Text preprocessing and stemming completed.

First 5 stemmed reviews:
0    stuff go moment mj ive start listen music watc...
1    classic war world timothi hine entertain film ...
2    film start manag nichola bell give welcom inve...
3    must assum prais film greatest film opera ever...
4    superbl trashi wondrous unpretenti 80 exploit ...
Name: stemmed_review, dtype: object


In [78]:
# Vectorization

# Creating a Bag-of-Words matrix
print("\nCreating Bag-of-Words matrix")
count_vectorizer = CountVectorizer()
bag_of_words_matrix = count_vectorizer.fit_transform(df['stemmed_review'])

print(f"Bag-of-Words matrix dimensions: {bag_of_words_matrix.shape}")

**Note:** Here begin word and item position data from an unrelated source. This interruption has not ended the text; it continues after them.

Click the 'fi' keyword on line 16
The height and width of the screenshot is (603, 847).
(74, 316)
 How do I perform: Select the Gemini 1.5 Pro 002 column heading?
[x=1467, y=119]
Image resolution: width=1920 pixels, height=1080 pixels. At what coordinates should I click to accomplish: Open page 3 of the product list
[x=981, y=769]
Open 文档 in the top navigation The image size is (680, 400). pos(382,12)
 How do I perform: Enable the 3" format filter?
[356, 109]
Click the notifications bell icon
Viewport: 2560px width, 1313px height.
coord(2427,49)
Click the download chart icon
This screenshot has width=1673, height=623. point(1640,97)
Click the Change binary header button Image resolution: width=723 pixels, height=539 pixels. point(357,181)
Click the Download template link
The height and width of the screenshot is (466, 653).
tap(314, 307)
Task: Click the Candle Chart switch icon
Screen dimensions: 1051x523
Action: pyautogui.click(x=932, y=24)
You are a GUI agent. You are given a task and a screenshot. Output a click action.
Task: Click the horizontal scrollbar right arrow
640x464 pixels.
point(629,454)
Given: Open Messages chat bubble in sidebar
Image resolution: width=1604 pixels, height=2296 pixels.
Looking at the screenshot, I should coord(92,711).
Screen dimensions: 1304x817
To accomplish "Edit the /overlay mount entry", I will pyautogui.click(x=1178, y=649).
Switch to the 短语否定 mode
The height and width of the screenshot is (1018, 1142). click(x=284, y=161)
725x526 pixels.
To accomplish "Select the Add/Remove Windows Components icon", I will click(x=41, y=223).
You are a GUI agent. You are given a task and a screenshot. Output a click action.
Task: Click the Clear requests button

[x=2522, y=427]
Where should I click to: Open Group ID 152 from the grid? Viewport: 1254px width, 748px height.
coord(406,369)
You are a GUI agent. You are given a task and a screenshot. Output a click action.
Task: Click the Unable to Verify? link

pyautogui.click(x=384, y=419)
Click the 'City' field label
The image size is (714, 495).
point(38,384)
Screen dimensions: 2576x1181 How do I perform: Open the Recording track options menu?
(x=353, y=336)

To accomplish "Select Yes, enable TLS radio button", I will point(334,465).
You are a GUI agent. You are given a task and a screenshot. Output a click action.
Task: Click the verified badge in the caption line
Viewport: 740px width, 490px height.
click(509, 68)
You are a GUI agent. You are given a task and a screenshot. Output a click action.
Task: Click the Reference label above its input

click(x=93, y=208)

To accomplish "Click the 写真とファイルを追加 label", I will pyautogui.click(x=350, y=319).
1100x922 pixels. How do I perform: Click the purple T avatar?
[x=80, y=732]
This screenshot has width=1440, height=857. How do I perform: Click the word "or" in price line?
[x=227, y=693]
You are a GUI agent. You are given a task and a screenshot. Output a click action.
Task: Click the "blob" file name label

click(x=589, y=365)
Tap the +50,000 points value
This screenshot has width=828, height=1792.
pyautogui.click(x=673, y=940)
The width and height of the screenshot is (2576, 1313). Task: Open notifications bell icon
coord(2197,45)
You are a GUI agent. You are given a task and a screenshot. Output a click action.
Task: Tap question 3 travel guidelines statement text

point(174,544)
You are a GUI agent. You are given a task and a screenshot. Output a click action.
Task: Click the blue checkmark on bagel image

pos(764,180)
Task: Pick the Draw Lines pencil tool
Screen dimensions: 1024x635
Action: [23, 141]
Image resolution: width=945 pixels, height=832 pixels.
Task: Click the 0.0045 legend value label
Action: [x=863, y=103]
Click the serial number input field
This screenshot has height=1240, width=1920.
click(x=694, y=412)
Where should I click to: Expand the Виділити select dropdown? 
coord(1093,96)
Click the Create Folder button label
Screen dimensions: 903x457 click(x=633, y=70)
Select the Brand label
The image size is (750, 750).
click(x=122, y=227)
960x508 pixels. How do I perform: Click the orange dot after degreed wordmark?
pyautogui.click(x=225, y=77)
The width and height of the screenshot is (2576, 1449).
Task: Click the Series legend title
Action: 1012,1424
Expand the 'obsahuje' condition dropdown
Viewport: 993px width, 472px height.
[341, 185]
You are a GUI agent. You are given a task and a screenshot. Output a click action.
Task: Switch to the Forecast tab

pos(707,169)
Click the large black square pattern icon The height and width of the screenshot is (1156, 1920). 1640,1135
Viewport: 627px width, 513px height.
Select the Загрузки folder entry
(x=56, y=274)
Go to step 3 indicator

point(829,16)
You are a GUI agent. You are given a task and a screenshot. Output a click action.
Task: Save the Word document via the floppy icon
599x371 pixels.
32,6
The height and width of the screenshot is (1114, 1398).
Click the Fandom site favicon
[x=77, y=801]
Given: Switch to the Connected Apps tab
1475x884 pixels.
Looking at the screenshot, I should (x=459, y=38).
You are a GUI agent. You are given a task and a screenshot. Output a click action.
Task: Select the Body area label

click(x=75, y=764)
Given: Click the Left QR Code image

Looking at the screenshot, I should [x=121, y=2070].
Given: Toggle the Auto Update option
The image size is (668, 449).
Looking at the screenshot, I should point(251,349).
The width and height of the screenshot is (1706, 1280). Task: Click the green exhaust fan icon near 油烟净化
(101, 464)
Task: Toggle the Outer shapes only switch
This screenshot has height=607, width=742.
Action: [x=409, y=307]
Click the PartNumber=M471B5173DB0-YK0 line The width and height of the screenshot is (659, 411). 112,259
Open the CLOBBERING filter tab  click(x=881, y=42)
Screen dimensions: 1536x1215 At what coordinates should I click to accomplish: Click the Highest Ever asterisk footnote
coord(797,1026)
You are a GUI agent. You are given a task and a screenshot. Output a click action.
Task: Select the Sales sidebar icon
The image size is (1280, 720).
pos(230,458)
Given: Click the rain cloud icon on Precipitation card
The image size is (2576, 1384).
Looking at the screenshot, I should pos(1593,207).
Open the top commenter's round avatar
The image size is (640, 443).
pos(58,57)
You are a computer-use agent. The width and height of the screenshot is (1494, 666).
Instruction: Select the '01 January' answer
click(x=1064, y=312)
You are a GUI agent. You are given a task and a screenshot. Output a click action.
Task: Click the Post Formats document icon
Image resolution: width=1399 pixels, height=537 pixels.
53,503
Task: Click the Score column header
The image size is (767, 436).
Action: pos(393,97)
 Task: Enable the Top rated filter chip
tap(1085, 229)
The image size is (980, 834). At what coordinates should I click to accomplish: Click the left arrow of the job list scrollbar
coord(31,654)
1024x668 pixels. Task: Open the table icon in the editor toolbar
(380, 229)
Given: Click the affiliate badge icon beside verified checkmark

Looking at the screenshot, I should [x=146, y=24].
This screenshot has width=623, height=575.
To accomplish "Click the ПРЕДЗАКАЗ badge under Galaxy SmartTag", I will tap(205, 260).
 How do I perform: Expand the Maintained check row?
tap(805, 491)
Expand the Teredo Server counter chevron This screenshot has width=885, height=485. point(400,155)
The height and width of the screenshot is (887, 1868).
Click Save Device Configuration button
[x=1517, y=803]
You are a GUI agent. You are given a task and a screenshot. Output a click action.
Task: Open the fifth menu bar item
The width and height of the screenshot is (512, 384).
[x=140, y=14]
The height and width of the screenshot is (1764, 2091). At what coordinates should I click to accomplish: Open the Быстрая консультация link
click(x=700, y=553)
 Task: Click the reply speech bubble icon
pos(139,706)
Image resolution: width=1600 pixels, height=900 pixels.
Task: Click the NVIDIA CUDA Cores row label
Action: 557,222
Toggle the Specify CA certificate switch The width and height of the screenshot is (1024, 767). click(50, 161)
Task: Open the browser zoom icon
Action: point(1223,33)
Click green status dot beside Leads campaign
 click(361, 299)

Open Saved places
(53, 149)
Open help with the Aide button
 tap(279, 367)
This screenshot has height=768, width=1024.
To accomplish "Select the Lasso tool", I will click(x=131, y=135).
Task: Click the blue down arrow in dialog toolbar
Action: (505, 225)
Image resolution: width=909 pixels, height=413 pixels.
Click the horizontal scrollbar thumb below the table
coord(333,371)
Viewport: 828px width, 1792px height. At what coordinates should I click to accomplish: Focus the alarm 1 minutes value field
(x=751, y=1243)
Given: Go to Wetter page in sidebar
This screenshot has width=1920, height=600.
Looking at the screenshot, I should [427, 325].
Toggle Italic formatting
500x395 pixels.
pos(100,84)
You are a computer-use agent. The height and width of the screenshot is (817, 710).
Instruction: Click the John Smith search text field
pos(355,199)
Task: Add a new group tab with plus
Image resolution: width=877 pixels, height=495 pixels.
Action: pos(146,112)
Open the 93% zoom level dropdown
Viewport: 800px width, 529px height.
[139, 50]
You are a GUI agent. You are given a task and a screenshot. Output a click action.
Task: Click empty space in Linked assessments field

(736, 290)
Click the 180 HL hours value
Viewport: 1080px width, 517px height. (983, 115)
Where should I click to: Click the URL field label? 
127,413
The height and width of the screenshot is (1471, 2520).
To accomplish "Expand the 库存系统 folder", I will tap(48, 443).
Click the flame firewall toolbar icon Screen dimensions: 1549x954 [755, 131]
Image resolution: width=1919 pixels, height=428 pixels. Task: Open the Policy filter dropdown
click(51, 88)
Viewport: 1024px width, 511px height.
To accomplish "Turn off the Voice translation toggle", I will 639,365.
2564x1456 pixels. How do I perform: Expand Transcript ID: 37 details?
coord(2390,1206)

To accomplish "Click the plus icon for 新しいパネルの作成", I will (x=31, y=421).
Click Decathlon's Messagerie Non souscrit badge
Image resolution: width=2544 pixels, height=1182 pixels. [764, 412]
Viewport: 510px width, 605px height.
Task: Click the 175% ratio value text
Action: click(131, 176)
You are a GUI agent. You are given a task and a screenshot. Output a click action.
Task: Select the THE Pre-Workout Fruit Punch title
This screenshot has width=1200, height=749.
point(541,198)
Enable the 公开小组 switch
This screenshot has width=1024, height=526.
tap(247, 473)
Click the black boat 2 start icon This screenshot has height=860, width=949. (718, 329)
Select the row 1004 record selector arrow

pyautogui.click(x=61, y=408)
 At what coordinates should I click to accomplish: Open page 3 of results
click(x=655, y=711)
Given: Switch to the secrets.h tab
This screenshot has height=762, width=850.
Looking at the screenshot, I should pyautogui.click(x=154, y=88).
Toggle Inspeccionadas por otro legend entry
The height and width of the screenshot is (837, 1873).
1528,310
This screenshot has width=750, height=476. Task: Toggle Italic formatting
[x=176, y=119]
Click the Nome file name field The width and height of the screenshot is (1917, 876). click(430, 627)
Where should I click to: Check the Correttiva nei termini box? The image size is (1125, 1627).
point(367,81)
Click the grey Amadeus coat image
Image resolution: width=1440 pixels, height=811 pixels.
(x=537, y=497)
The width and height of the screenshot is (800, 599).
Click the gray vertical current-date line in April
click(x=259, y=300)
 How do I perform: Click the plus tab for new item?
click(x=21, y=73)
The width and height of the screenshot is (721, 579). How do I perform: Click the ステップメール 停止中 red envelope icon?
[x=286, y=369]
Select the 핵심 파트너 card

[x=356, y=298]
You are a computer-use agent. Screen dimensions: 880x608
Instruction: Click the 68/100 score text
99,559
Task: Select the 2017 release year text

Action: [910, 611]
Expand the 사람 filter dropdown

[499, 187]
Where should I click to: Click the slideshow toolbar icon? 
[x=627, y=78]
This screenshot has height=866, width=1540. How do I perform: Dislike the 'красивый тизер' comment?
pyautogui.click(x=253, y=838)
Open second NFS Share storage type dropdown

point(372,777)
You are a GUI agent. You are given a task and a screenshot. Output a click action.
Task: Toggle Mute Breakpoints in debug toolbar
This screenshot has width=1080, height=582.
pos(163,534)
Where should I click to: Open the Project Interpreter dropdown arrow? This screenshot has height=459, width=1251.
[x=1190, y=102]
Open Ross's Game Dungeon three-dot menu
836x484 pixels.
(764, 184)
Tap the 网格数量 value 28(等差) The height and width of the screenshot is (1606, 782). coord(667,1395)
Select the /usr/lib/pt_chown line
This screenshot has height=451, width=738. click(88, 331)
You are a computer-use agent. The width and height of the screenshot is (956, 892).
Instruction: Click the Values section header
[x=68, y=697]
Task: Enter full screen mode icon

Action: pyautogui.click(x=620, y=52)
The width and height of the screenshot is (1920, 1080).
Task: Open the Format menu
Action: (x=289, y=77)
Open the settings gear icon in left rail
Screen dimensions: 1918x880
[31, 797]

Creating Bag-of-Words matrix
Bag-of-Words matrix dimensions: (25000, 112735)


In [79]:
# Create a TF-IDF matrix
print("\nCreating TF-IDF matrix")
tfidf_vectorizer = TfidfVectorizer()
tfidf_matrix = tfidf_vectorizer.fit_transform(df['stemmed_review'])
print(f"TF-IDF matrix dimensions: {tfidf_matrix.shape}")


Creating TF-IDF matrix
TF-IDF matrix dimensions: (25000, 112735)


In [80]:
# Verify dimensions
if bag_of_words_matrix.shape[0] == df.shape[0] and tfidf_matrix.shape[0] == df.shape[0]:
    print("\nVerified: Number of rows in matrices which matches original DataFrame.")
else:
    print("\nWarning: Number of rows in matrices not matching with original DataFrame.")


Verified: Number of rows in matrices which matches original DataFrame.


Conclusion and Path Forward

The data preparation phase is complete and validated. The Bag-of-Words and TF-IDF representations were successfully constructed, resulting in matrices of (25000, 112735) dimensions. This technical achievement ensures a feature space of 112,735 unique stemmed terms is available for modeling, corresponding perfectly to the total number of documents.

Our baseline assessment using VADER and TextBlob showed a consistent 69% accuracy, demonstrating the initial efficacy but also the inherent performance ceiling of lexicon-based models. The newly generated BoW and TF-IDF matrices now enable the transition to super-vised machine learning. This numerical feature set is ready for sophisticated classifiers that will learn context and relationships within the data, which is necessary to improve accuracy beyond the limitations of the current rule-based systems.